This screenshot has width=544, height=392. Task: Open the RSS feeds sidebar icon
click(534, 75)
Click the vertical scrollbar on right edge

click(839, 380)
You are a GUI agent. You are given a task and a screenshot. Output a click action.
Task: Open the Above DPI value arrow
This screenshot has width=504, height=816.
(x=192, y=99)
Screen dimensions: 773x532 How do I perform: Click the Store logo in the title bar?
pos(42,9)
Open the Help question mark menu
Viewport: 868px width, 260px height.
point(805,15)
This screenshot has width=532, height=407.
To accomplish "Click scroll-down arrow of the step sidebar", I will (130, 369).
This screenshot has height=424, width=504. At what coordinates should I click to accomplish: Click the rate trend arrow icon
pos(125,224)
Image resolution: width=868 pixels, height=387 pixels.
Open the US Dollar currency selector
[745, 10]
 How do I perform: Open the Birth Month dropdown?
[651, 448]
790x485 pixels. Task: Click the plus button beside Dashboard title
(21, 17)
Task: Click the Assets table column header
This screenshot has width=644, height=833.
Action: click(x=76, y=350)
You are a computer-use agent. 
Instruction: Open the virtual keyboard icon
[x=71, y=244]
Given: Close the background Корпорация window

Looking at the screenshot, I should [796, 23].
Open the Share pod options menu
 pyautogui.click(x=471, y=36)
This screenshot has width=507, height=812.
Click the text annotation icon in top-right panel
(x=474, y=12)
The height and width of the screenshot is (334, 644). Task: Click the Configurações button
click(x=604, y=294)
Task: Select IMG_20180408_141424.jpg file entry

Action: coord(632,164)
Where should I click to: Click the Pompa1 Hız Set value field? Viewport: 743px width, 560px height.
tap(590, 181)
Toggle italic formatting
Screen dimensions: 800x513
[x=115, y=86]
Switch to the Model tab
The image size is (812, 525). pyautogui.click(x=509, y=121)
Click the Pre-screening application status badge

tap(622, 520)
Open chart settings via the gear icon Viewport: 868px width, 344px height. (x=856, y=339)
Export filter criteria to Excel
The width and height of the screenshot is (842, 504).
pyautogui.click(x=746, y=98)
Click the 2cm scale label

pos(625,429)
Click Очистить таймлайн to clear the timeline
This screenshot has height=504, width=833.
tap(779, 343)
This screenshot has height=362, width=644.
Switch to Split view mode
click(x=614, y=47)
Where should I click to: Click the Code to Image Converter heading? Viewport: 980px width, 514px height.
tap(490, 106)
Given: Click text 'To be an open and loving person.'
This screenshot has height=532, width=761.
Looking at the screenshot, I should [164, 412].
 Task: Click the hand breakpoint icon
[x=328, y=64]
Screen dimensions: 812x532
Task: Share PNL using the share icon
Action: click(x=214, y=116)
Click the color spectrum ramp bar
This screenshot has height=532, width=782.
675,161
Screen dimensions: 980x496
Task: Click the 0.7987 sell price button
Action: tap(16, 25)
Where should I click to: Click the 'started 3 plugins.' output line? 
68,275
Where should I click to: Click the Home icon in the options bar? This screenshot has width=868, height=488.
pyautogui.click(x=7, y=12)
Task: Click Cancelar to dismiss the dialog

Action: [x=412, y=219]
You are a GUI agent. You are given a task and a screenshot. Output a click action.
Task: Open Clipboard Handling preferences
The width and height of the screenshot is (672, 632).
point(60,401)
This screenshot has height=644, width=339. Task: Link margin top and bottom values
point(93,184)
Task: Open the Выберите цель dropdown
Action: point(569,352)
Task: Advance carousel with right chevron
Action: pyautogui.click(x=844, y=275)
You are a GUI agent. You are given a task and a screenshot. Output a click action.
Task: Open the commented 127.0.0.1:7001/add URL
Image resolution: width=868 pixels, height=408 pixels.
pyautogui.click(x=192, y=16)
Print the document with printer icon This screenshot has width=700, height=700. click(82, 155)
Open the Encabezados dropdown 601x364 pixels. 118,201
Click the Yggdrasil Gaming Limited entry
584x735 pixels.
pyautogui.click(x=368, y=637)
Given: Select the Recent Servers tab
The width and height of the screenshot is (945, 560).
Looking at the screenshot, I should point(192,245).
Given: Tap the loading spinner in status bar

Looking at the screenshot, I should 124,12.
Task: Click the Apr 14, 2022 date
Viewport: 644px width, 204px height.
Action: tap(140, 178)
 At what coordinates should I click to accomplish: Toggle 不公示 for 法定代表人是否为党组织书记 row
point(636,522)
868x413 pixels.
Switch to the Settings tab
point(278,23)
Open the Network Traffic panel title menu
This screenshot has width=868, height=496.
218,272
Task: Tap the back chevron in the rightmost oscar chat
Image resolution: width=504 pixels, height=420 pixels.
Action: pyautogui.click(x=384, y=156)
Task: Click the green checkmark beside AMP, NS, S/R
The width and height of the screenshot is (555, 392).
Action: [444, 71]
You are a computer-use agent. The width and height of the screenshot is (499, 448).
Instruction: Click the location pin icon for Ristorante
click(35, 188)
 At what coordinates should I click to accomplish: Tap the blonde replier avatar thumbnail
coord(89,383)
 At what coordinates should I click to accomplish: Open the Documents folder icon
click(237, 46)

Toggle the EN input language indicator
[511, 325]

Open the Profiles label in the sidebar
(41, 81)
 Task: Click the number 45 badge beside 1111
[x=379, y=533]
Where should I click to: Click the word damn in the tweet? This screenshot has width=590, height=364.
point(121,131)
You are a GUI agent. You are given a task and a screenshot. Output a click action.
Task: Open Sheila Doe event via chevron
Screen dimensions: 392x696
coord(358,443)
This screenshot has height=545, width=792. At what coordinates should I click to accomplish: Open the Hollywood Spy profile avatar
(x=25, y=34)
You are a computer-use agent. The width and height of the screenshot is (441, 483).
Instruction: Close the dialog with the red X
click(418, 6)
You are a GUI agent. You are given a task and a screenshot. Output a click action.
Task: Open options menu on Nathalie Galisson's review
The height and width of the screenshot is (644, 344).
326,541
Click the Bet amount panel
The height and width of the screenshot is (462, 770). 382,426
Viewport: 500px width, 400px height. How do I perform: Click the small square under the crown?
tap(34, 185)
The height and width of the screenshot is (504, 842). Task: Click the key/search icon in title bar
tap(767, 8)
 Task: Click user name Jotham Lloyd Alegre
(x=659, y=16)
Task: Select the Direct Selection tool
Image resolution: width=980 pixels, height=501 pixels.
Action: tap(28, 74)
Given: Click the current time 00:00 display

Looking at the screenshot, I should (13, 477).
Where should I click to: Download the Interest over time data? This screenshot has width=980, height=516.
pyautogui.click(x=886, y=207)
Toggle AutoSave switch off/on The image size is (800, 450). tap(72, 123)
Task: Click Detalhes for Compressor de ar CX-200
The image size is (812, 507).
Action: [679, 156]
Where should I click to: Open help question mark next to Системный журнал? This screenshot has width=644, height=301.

_PROBLEM REQUIREMENTS:_ Set down the full listing once more, exactly as written.

_OUTPUT:_
This screenshot has width=544, height=392. Task: Open the RSS feeds sidebar icon
click(534, 75)
Click the vertical scrollbar on right edge

click(839, 380)
You are a GUI agent. You are given a task and a screenshot. Output a click action.
Task: Open the Above DPI value arrow
This screenshot has width=504, height=816.
(x=192, y=99)
Screen dimensions: 773x532 How do I perform: Click the Store logo in the title bar?
pos(42,9)
Open the Help question mark menu
Viewport: 868px width, 260px height.
point(805,15)
This screenshot has width=532, height=407.
To accomplish "Click scroll-down arrow of the step sidebar", I will (130, 369).
This screenshot has height=424, width=504. At what coordinates should I click to accomplish: Click the rate trend arrow icon
pos(125,224)
Image resolution: width=868 pixels, height=387 pixels.
Open the US Dollar currency selector
[745, 10]
 How do I perform: Open the Birth Month dropdown?
[651, 448]
790x485 pixels. Task: Click the plus button beside Dashboard title
(21, 17)
Task: Click the Assets table column header
This screenshot has width=644, height=833.
Action: click(x=76, y=350)
You are a computer-use agent. 
Instruction: Open the virtual keyboard icon
[x=71, y=244]
Given: Close the background Корпорация window

Looking at the screenshot, I should [796, 23].
Open the Share pod options menu
 pyautogui.click(x=471, y=36)
This screenshot has width=507, height=812.
Click the text annotation icon in top-right panel
(x=474, y=12)
The height and width of the screenshot is (334, 644). Task: Click the Configurações button
click(x=604, y=294)
Task: Select IMG_20180408_141424.jpg file entry

Action: coord(632,164)
Where should I click to: Click the Pompa1 Hız Set value field? Viewport: 743px width, 560px height.
tap(590, 181)
Toggle italic formatting
Screen dimensions: 800x513
[x=115, y=86]
Switch to the Model tab
The image size is (812, 525). pyautogui.click(x=509, y=121)
Click the Pre-screening application status badge

tap(622, 520)
Open chart settings via the gear icon Viewport: 868px width, 344px height. (x=856, y=339)
Export filter criteria to Excel
The width and height of the screenshot is (842, 504).
pyautogui.click(x=746, y=98)
Click the 2cm scale label

pos(625,429)
Click Очистить таймлайн to clear the timeline
This screenshot has height=504, width=833.
tap(779, 343)
This screenshot has height=362, width=644.
Switch to Split view mode
click(x=614, y=47)
Where should I click to: Click the Code to Image Converter heading? Viewport: 980px width, 514px height.
tap(490, 106)
Given: Click text 'To be an open and loving person.'
This screenshot has height=532, width=761.
Looking at the screenshot, I should [164, 412].
 Task: Click the hand breakpoint icon
[x=328, y=64]
Screen dimensions: 812x532
Task: Share PNL using the share icon
Action: click(x=214, y=116)
Click the color spectrum ramp bar
This screenshot has height=532, width=782.
675,161
Screen dimensions: 980x496
Task: Click the 0.7987 sell price button
Action: tap(16, 25)
Where should I click to: Click the 'started 3 plugins.' output line? 
68,275
Where should I click to: Click the Home icon in the options bar? This screenshot has width=868, height=488.
pyautogui.click(x=7, y=12)
Task: Click Cancelar to dismiss the dialog

Action: [x=412, y=219]
You are a GUI agent. You are given a task and a screenshot. Output a click action.
Task: Open Clipboard Handling preferences
The width and height of the screenshot is (672, 632).
point(60,401)
This screenshot has height=644, width=339. Task: Link margin top and bottom values
point(93,184)
Task: Open the Выберите цель dropdown
Action: point(569,352)
Task: Advance carousel with right chevron
Action: pyautogui.click(x=844, y=275)
You are a GUI agent. You are given a task and a screenshot. Output a click action.
Task: Open the commented 127.0.0.1:7001/add URL
Image resolution: width=868 pixels, height=408 pixels.
pyautogui.click(x=192, y=16)
Print the document with printer icon This screenshot has width=700, height=700. click(82, 155)
Open the Encabezados dropdown 601x364 pixels. 118,201
Click the Yggdrasil Gaming Limited entry
584x735 pixels.
pyautogui.click(x=368, y=637)
Given: Select the Recent Servers tab
The width and height of the screenshot is (945, 560).
Looking at the screenshot, I should point(192,245).
Given: Tap the loading spinner in status bar

Looking at the screenshot, I should 124,12.
Task: Click the Apr 14, 2022 date
Viewport: 644px width, 204px height.
Action: tap(140, 178)
 At what coordinates should I click to accomplish: Toggle 不公示 for 法定代表人是否为党组织书记 row
point(636,522)
868x413 pixels.
Switch to the Settings tab
point(278,23)
Open the Network Traffic panel title menu
This screenshot has width=868, height=496.
218,272
Task: Tap the back chevron in the rightmost oscar chat
Image resolution: width=504 pixels, height=420 pixels.
Action: pyautogui.click(x=384, y=156)
Task: Click the green checkmark beside AMP, NS, S/R
The width and height of the screenshot is (555, 392).
Action: [444, 71]
You are a computer-use agent. The width and height of the screenshot is (499, 448).
Instruction: Click the location pin icon for Ristorante
click(35, 188)
 At what coordinates should I click to accomplish: Tap the blonde replier avatar thumbnail
coord(89,383)
 At what coordinates should I click to accomplish: Open the Documents folder icon
click(237, 46)

Toggle the EN input language indicator
[511, 325]

Open the Profiles label in the sidebar
(41, 81)
 Task: Click the number 45 badge beside 1111
[x=379, y=533]
Where should I click to: Click the word damn in the tweet? This screenshot has width=590, height=364.
point(121,131)
You are a GUI agent. You are given a task and a screenshot. Output a click action.
Task: Open Sheila Doe event via chevron
Screen dimensions: 392x696
coord(358,443)
This screenshot has height=545, width=792. At what coordinates should I click to accomplish: Open the Hollywood Spy profile avatar
(x=25, y=34)
You are a computer-use agent. The width and height of the screenshot is (441, 483).
Instruction: Close the dialog with the red X
click(418, 6)
You are a GUI agent. You are given a task and a screenshot. Output a click action.
Task: Open options menu on Nathalie Galisson's review
The height and width of the screenshot is (644, 344).
326,541
Click the Bet amount panel
The height and width of the screenshot is (462, 770). 382,426
Viewport: 500px width, 400px height. How do I perform: Click the small square under the crown?
tap(34, 185)
The height and width of the screenshot is (504, 842). Task: Click the key/search icon in title bar
tap(767, 8)
 Task: Click user name Jotham Lloyd Alegre
(x=659, y=16)
Task: Select the Direct Selection tool
Image resolution: width=980 pixels, height=501 pixels.
Action: tap(28, 74)
Given: Click the current time 00:00 display

Looking at the screenshot, I should (13, 477).
Where should I click to: Download the Interest over time data? This screenshot has width=980, height=516.
pyautogui.click(x=886, y=207)
Toggle AutoSave switch off/on The image size is (800, 450). tap(72, 123)
Task: Click Detalhes for Compressor de ar CX-200
The image size is (812, 507).
Action: [679, 156]
Where should I click to: Open help question mark next to Системный журнал? This screenshot has width=644, height=301.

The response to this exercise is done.